Я блуждал по закоулкам среди наполовину сельских, наполовину городских домишек, пока не добрался до каких-то улиц. Было пусто и странно – отчасти как после катастрофы, а отчасти будто во время войны. Я брел по кривым улочкам, среди причудливых каменных зданий; иногда мне встречались люди, которые либо безразлично проходили мимо, не обращая на меня внимания, либо стояли сгорбившись, лицом к стене, как те, которых я видел в поезде. Я понятия не имел, что делать. Задержаться здесь? Искать автобус?
Было все так же холодно.
Сам не знаю, как я нашел бар и зачем в него зашел. Вероятно, повинуясь некоему инстинкту. Оказался на мощеной рыночной площади, наткнулся на вывеску и ступеньки в подвал и вошел. Не знаю, что я искал. Уж точно не завтрак. Но таков инстинкт – когда просыпаешься в чужом городе, утром нужно поискать завтрак.
Я боялся что-либо тут есть. Будто глоток напитка или кусок еды могли навсегда пленить меня в мире призраков.
По улице проехала конная повозка, а сразу за ней – горящий мотоцикл из моих времен, быстрый и приземистый, с задранным задом, увлекая за собой струю дыма и огня, будто сбитый самолет.
Я вошел в бар.
Он был открыт, там даже сидели несколько клиентов.
Внутри было темно, пол усыпан мелкими опилками, сквозь затянутые паутиной окна падало немного света.
Я сел за обшарпанный покосившийся столик и свернул самокрутку, понятия не имея, что делать дальше.

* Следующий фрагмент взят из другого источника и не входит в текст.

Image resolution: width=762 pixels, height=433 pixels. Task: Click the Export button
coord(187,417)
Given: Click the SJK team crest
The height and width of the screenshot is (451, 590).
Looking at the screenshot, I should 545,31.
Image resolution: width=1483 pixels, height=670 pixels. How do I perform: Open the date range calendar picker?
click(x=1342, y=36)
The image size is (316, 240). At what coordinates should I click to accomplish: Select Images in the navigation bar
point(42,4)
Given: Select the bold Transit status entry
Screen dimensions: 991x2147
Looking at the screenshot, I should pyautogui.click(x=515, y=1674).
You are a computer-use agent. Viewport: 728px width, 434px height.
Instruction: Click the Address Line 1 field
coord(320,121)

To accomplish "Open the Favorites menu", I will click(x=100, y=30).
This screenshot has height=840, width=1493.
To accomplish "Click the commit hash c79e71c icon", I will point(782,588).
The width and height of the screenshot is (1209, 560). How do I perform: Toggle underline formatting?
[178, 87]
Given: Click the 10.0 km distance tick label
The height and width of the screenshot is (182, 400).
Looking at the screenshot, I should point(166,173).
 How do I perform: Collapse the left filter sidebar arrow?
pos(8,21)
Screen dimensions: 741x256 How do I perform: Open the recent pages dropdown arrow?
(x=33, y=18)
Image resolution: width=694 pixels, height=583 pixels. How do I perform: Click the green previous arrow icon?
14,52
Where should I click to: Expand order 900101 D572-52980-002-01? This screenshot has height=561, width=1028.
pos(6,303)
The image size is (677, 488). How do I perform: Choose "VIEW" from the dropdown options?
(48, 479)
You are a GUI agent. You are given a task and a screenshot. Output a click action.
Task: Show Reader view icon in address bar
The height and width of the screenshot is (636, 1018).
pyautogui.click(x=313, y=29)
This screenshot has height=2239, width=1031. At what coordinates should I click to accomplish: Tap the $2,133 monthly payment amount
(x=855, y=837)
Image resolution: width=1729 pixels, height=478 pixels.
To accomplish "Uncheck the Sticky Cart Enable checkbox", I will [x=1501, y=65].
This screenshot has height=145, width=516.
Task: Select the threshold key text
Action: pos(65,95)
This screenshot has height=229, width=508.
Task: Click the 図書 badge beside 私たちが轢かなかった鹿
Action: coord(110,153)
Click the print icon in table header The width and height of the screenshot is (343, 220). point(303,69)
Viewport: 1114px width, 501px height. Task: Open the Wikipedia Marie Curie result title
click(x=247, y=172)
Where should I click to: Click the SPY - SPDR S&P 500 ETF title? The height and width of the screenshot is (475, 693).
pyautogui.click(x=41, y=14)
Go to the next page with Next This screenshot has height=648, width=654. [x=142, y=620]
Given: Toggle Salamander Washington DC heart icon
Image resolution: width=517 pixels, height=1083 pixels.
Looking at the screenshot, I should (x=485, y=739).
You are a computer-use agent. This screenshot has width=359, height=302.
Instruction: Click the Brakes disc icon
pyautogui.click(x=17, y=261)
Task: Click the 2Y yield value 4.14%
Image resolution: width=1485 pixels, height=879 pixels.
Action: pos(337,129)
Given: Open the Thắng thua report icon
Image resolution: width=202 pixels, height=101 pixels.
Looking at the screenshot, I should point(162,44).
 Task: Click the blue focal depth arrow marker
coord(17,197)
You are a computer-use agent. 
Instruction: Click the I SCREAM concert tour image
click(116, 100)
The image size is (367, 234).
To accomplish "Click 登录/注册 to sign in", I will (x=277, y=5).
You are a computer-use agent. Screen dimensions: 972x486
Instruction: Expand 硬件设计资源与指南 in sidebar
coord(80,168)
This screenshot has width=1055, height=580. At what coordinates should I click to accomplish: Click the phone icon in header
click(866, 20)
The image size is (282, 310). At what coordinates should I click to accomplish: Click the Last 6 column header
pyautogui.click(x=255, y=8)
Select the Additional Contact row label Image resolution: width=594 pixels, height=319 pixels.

Один из клиентов походил на пятно черного дыма с очертаниями человека. Внутри похожей на облако головы парили глазные яблоки, словно подвешенные в черноте мячики. Другой сидел понуро свесив голову и барабаня пальцами по столу. На нем был истлевший черный пиджак в пятнах, а его пальцы напоминали детали фортепиано. Виднелись замысловатые тяги и деревянные суставы, подушечки пальцев оклеены грязно-белым фетром. Еще один выглядел как область пространства в форме человека, где парили, точно обрывки, кисть руки, кусок черепа с глазом и ухом, два или три кусочка челюсти и множество прочих фрагментов, устойчиво соединенных друг с другом, будто остальное тело было на своем месте, но невидимое для глаз. Человек-мозаика.